Give the number of lines below that hold the string "Enable", and nothing more.

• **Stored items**
***

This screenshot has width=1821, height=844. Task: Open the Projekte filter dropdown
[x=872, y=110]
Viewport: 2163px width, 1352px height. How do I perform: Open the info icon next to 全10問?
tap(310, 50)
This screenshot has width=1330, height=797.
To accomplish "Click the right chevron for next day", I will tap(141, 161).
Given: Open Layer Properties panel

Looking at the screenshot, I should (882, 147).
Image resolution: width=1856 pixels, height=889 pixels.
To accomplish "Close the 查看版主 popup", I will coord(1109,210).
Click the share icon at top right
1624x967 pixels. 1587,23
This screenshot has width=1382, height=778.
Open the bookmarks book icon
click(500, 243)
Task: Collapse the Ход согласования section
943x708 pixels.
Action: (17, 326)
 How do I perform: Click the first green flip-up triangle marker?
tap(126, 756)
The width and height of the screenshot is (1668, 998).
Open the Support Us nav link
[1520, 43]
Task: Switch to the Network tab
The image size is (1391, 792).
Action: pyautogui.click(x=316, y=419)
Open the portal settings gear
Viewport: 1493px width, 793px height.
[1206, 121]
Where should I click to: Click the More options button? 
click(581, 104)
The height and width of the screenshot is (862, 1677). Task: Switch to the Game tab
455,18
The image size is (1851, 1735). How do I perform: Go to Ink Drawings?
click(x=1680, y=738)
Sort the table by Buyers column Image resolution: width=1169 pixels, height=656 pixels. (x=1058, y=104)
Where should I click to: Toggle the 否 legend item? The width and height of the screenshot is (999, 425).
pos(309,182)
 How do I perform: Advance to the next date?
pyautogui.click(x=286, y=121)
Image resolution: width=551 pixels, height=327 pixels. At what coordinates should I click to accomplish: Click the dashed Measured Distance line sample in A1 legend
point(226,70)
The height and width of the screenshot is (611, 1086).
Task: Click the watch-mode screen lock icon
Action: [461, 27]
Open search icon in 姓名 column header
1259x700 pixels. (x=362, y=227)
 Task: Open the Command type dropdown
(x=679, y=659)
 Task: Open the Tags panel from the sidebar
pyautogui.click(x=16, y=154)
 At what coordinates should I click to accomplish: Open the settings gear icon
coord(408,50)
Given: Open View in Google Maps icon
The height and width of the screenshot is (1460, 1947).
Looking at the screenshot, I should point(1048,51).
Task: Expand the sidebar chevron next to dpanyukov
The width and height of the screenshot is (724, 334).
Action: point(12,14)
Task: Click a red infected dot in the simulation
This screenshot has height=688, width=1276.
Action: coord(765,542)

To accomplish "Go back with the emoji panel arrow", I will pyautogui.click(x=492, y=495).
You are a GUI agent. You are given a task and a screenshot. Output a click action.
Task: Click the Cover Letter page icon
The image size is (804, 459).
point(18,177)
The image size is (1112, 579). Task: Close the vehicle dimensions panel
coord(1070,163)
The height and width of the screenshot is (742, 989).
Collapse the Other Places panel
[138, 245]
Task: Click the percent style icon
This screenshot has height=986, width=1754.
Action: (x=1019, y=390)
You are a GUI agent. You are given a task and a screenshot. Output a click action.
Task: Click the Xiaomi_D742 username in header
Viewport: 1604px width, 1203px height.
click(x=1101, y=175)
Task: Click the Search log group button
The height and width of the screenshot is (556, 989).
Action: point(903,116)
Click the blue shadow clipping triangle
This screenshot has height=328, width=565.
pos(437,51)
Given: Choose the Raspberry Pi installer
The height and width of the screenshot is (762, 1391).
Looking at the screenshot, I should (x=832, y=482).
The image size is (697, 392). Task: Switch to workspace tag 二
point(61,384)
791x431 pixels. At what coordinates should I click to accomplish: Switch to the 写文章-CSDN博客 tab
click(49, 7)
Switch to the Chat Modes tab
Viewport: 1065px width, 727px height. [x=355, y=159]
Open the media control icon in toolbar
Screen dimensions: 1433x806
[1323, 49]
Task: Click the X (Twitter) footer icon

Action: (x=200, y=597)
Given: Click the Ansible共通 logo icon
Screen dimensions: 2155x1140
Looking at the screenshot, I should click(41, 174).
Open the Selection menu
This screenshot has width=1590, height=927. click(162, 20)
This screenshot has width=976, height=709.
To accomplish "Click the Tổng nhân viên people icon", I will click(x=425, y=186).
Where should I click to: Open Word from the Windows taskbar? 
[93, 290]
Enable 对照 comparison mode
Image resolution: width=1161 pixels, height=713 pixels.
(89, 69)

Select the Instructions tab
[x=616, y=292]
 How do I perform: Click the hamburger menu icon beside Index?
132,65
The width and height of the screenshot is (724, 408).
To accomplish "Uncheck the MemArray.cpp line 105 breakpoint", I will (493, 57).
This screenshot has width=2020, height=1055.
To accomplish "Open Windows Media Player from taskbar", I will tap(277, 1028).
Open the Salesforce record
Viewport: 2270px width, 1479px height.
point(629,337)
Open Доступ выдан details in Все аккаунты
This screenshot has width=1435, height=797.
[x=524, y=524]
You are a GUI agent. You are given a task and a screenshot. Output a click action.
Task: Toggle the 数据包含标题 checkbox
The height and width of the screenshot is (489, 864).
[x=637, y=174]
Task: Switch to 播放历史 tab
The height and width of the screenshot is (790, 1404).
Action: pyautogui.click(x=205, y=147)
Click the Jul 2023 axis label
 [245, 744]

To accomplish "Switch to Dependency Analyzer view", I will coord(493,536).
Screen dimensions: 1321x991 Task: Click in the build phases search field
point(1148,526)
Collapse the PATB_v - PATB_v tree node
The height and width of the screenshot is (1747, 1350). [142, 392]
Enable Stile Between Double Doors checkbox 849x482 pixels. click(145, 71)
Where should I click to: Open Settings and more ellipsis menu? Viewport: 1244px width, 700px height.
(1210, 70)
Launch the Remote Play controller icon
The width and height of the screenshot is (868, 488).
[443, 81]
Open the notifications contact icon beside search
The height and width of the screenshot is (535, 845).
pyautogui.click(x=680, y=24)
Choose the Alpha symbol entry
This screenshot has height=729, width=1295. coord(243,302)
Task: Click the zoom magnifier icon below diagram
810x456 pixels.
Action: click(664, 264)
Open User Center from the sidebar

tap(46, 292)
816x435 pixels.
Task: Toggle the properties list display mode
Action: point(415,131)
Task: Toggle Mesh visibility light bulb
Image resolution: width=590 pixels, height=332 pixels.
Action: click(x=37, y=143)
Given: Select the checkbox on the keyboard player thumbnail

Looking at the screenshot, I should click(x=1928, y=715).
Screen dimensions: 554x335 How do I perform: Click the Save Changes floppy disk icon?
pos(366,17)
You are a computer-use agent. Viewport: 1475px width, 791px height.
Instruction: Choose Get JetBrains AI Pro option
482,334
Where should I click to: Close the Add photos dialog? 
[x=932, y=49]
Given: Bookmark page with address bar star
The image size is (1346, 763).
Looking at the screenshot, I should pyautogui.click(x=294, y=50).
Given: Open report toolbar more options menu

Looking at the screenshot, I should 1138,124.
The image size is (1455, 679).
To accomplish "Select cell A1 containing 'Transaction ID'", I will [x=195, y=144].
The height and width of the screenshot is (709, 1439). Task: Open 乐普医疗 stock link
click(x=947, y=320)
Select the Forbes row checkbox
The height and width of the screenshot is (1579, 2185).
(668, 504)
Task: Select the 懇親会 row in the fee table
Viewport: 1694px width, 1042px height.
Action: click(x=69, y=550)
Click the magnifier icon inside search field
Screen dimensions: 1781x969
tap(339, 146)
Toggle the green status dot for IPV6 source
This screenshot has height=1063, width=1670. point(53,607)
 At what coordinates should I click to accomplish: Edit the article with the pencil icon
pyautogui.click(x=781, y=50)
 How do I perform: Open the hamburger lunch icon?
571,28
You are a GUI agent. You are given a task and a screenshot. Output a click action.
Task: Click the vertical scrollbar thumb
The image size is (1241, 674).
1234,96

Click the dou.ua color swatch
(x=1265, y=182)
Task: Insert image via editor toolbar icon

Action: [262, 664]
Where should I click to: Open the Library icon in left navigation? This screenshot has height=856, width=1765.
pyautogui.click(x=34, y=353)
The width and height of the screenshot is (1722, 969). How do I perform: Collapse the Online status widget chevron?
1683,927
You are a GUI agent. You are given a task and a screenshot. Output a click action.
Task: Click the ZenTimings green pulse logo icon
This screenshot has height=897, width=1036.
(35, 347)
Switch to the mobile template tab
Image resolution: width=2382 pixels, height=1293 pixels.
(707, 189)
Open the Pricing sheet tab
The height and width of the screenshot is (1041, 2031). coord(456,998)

***

• **The completed task**
2